The regulator will determine whether policies, sold by doorstep salesmen between the 1970s and 2000, were mis-sold or moved onto platforms that benefited the firm but not the customer.
Zombie funds are closed to new customers and companies can run-off its portfolio of insurance liabilities, until the final policy matures, which may be many years into the future.
The regulator came under pressure to release the details of the inquiry ahead of its business plan date - 31 March- after it was leaked to the press today.
A number of insurance stocks have plunged as a result.
Legal & General urged the watchdog to officially confirm and release details as its stock continues to drop.
FCA's Full Statement
The FCA publishes its Business Plan on March 31st that provides a picture of the key priorities and areas of work for the year ahead.

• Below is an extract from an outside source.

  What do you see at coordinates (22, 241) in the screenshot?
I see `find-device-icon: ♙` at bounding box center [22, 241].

The work on fair treatment of long standing customers in life insurance is a supervisory piece of work. We enter into this work to gain a better understanding of how this area functions.
We will be looking at how people in closed accounts are being treated.

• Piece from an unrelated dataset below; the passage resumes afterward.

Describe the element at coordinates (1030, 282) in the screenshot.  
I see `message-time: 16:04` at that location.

These accounts have been closed for many years in some cases, but there are still valid issues to be looked at around the question of the service that consumers receive in relation to those accounts. Are they getting the right information? Are they getting the right level of service? Are these investments still appropriate?

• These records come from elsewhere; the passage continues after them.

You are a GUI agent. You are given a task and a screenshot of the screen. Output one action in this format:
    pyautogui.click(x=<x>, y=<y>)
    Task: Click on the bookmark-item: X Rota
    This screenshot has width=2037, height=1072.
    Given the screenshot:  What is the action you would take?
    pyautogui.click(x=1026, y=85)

We will be reviewing a representative sample of firms who we expect to look at whether they are treating their customers fairly.
We are not planning to individually review 30 million policies, nor do we intend to look at removing exit fees from those policies providing they were compliant at the time. This is not a review of the sales practices for these legacy customers and we are not looking at applying current standards retrospectively – for example on exit charges.
This work will commence in the summer and we will be speaking to firms about how we can undertake that review.
As a forward looking regulator, we want to examine areas that are of interest and relevance to consumers and to firms and assess whether there is an issue that requires any action. No conclusions have been reached as work has not started.